Access control mechanisms are the gatekeepers of modern web applications. They decide who can access what resources, when, and under what conditions. Yet these very mechanisms, when improperly implemented, become the weakest links in an otherwise robust security posture.

The HTTP status codes 403 Forbidden, 401 Unauthorized, and 429 Too Many Requests represent the primary signals that an access control boundary has been enforced. But what happens when these boundaries can be circumvented? The answer is simple: unauthorized data access, privilege escalation, and complete system compromise.

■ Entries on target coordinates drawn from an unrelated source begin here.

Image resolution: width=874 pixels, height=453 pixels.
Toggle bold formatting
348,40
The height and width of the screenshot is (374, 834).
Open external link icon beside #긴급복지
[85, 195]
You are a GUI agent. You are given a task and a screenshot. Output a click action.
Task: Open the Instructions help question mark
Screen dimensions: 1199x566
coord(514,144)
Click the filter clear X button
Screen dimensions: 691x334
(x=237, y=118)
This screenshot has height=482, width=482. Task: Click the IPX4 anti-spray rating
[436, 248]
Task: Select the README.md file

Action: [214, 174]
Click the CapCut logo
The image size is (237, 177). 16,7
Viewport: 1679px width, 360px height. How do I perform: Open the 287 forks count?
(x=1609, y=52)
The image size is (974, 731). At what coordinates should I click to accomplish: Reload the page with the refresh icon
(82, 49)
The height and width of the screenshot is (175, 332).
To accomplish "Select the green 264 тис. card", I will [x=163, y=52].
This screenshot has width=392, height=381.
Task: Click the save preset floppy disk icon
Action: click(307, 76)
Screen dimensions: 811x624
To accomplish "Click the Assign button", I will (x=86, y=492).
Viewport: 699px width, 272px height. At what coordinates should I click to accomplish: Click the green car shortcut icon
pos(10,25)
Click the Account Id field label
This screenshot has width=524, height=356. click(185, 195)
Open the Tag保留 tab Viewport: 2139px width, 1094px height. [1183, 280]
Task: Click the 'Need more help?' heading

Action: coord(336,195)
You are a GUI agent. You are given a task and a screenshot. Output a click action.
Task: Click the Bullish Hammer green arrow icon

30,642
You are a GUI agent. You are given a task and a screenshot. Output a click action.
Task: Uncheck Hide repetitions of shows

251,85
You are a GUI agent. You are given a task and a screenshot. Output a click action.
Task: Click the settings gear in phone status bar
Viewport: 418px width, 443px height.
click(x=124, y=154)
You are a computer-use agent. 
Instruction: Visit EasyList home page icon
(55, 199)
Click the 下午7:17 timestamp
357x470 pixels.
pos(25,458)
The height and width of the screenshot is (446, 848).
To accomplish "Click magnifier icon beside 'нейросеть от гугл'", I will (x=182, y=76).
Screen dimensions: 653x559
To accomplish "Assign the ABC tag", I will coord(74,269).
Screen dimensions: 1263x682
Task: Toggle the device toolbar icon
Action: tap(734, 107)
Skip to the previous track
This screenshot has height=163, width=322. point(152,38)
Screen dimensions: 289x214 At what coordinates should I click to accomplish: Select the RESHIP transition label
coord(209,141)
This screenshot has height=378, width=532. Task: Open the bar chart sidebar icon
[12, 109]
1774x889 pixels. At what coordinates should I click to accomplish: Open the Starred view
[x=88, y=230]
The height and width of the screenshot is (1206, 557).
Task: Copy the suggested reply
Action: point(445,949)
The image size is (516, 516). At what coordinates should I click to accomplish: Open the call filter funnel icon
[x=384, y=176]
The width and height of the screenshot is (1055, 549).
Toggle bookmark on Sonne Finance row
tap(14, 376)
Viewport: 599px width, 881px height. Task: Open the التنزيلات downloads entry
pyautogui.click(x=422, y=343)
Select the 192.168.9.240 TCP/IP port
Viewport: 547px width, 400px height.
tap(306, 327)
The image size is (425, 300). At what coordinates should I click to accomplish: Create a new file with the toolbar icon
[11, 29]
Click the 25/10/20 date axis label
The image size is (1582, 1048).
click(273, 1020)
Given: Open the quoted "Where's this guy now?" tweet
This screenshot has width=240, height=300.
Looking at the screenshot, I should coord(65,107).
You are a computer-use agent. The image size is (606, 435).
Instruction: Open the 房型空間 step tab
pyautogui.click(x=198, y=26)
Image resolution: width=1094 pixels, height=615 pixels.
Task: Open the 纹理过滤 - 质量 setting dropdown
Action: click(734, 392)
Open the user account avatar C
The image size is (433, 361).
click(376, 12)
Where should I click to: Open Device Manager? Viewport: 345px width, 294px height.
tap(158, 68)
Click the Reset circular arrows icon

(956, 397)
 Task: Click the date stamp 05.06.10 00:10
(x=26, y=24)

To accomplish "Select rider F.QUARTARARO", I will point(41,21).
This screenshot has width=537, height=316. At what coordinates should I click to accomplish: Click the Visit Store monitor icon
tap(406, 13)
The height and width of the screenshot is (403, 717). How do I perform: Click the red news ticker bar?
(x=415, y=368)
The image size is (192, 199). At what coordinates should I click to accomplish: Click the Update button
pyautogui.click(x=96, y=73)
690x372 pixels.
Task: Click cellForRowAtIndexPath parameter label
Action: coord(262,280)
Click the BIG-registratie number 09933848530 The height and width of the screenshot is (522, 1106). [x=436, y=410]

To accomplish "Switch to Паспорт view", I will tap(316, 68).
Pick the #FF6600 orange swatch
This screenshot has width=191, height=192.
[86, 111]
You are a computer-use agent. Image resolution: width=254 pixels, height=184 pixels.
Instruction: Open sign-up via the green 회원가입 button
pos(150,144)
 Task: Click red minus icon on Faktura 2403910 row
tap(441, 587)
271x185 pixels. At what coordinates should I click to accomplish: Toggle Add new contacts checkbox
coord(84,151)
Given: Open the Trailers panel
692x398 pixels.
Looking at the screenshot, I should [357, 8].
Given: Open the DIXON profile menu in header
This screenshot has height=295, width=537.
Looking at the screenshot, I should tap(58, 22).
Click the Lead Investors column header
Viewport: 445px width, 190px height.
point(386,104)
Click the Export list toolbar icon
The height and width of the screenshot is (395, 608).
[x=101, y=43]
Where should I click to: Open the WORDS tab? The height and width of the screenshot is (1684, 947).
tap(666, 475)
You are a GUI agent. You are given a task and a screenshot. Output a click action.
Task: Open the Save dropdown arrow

OWASP consistently ranks Broken Access Control as the #1 web application security risk. In 2023 alone, access control bypasses constituted 18% of all critical-severity reports on HackerOne, with median bounties reaching $4,500 for authentication bypasses. The business impact is equally severe: the average data breach costs $4.45 million, with regulatory penalties under GDPR reaching 4% of global revenue.

Despite this prevalence, systematic testing for access control bypasses remains inconsistently implemented. Manual testing—sending individual requests with modified headers in Burp Repeater—is time-consuming, error-prone, and fails to achieve comprehensive coverage. A typical application with 200+ endpoints, each potentially vulnerable to 40+ header injection vectors, 2 method switching variants, and 3 authentication removal combinations, requires testing 27,000 request variants. Manual testing of this scale is simply impractical.

This is where Sala7-Bypass enters the picture.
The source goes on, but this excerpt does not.